If I was thankful to A-ma for my monthly stipend, I was even more indebted to her for the loose tea she gave to Teacher Zhang to mail to me in pretty homemade packets each spring. I gave these gifts to my teachers in the same way I once gave our humble homegrown tea to Teacher Zhang: as a sign of respect and gratitude. Those instructors are my friends to this day, and we still get together to drink tea—sometimes in one of their apartments, but mostly in tea shops. It is to them that I must give my thanks for this new opportunity. Yunnan Agricultural University here in Kunming is opening a Pu’er Tea College, and they’ve suggested me as a candidate.

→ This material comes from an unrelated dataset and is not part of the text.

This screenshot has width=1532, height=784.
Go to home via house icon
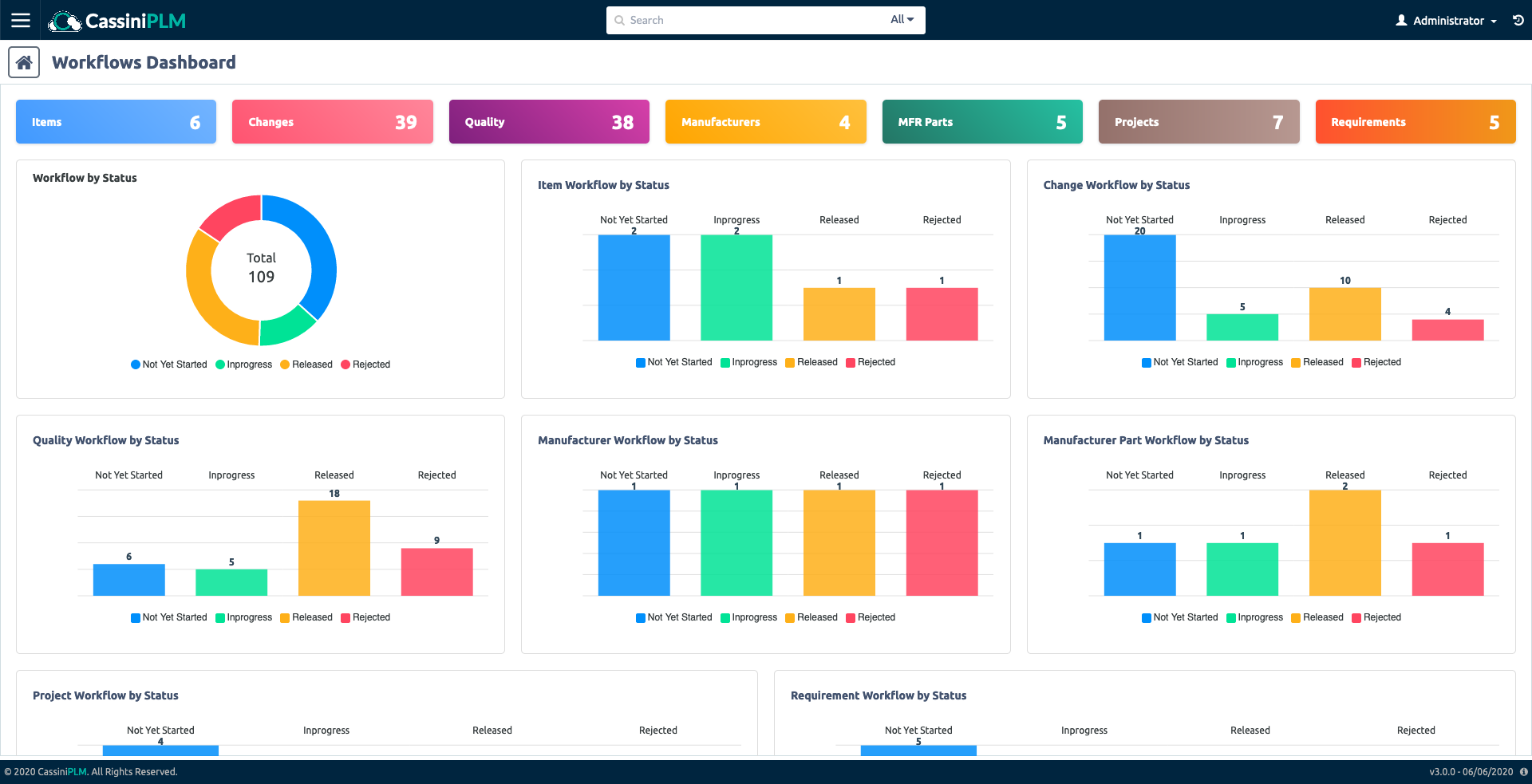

“It is to be the first such program in the world,” Teacher Guo told me last week. “They’re going to offer two tracks: one to learn the art of tea—brewing and etiquette—to become a tea master; the other to become a tea evaluator—so you’ll be able to oversee tea production, as well as advise collectors and connoisseurs on what to buy. We’ve heard that over two thousand people have applied, but they’re accepting only sixty students for each program. When we were asked to recommend a pupil—present or past—we knew exactly who that would be: you, because you’re the only one we’ve taught who comes from the tea mountains.”
I pull through a gate, park in the open courtyard, and enter a nondescript building. I follow signs that read: INTERVIEWS THIS WAY. I’m one of fifty people in the waiting room. A woman with a clipboard calls applicants in one by one. Some of the interviews are as brief as ten minutes. I try not to be nervous. When my name is called, I follow the woman down a hallway painted pea green and into a large room, where a single chair faces a table with five examiners: two women and three men. The man seated in the middle position motions for me to take my place. Once I’m settled—my ankles linked and tucked modestly to the side, my hands resting delicately in my lap—he goes over the basics, confirming my name, ethnic status, and where I was born.
“And your age?” he asks.
“I’m twenty-six.”
“Married then? With a child?”
“Unmarried,” I answer.
“So old!” a woman wearing a red sweater observes.
How am I supposed to respond to that?